Si vous regardez une ville depuis un avion, elle semble exister en tant que ville, homogène, complète, intègre... C'est la magie de notre conscience "extérieure" ou superficielle. Le tantra nous invite à poser l'avion et à circuler dans les rues. C'est une expérience "au raz du sol". Ca semble trivial, primitif, et ça l'est! On cherche parfois l'énergie (prâna) du corps subtil dans les éthers. C'est une démarche étrange, car elle est là! Pas seulement en soi, ce qui ne signifie d'ailleurs pas grand-chose, mais aussi dans tout ce qui bouge, et dans tout ce qui tente de demeurer. En circulant dans les rues, en se mêlant au mouvement incessant du vent qui s'y engouffre et à celui des piétons affairés, on peut éprouver ce qui anime les apparences, "glue magique" qui cimente ce moi fait de briques et de brocs ancestraux. Le frémissement de tout-ce-qui-est nous renseigne continûment sur sa nature subtile.

Si le prâna est quelques instants maintenu dans le coeur, cette rencontre est possible. Il n'y a cependant rien à en dire. Et pourtant... bien que rien n'ait changé, rien n'est pareil! Un poing fermé cache un trésor. Je veux savoir. Le poing ouvert ne montre rien. Mais je sais.

Peut-être que joindre ses mains est la meilleure façon de les ouvrir? De même que les tendre vers l'autre est la meilleure façon de rester debout?

dimanche 17 janvier 2010

Homme ou femme ?

On peut être physiologiquement
femme de sentant femme
homme se sentant homme
femme se sentant homme
homme se sentant femme
femme ne se sentant ni l'un ni l'autre
homme ne se sentant ni l'un ni l'autre...

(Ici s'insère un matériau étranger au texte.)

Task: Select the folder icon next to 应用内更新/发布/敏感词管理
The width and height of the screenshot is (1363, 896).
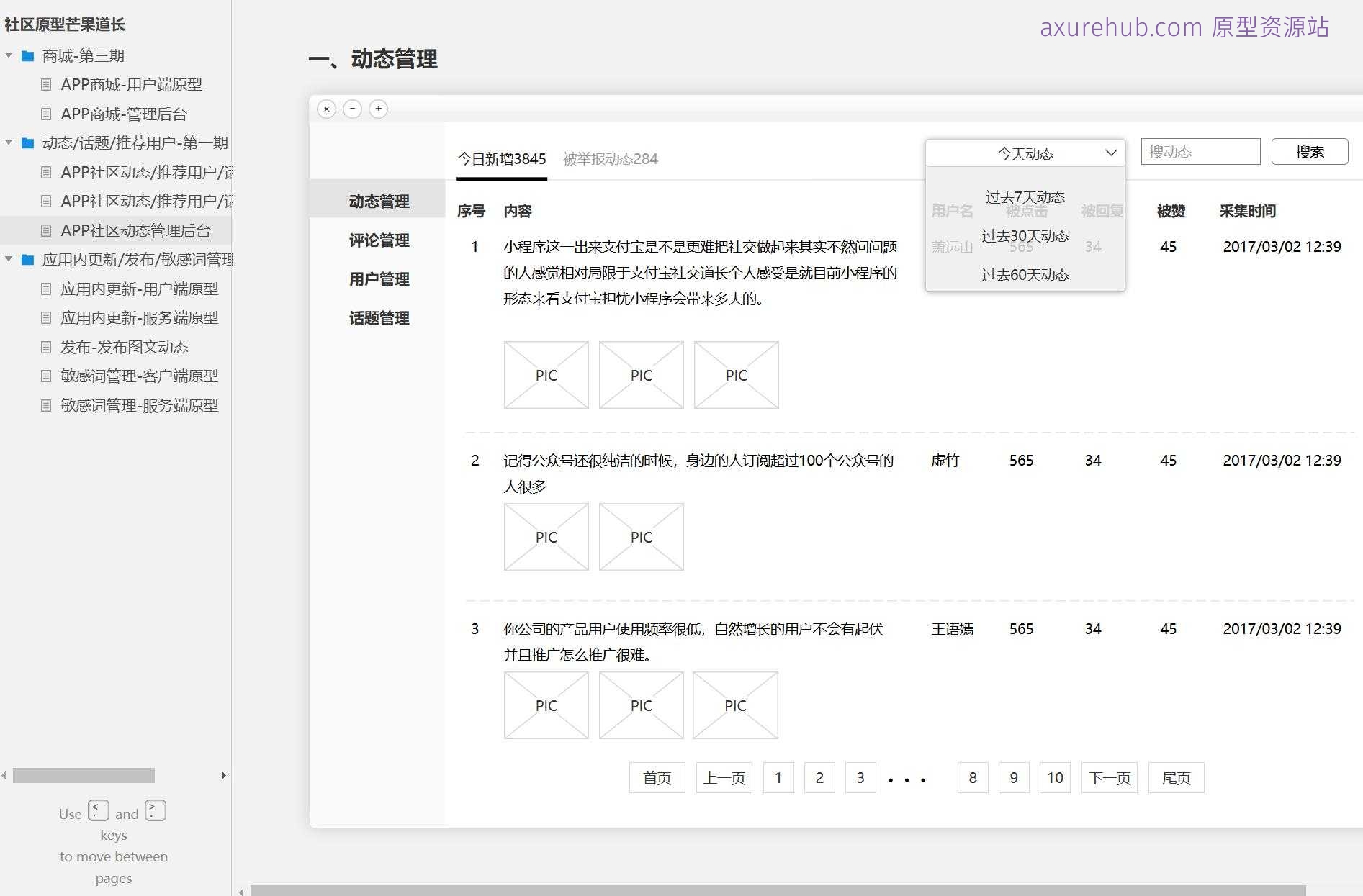Action: 28,259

Mais en-deçà de cette détermination sexuelle existe une situation de complétude où nos deux moitiés ne font qu'un, où il est impossible de pencher définitivement d'un côté comme de l'autre, où le désir se dévoile comme mouvement incessant, initiant un doux balancier qu'on appelle "frémissement", expérience immédiate du bonheur. Un bonheur où toute forme de manque ressemble à un vase sans fond qu'un inconnu remplit continûment.

En relâchant ses attentes, en découvrant la détente, chacun a accès à cette intime polarité. Et bien qu'il n'ait sur elle aucun pouvoir (et c'est tant-mieux !) il peut en pleine conscience s'ébattre librement dans le mouvement dansé du monde, des choses, et des autres surtout .

Ah! Les Autres... qui deviennent si chers lorsque se dissipent les lourds nuages du soi !

samedi 16 janvier 2010

Tantra

Les premiers billets que j'ai postés dans cette catégorie étaient plutôt relatifs au Vajrayâna. Mais j'ai changé d'avis et voudrais écrire des choses plus générales car je crois qu'elles seraient plus aisément "entendues".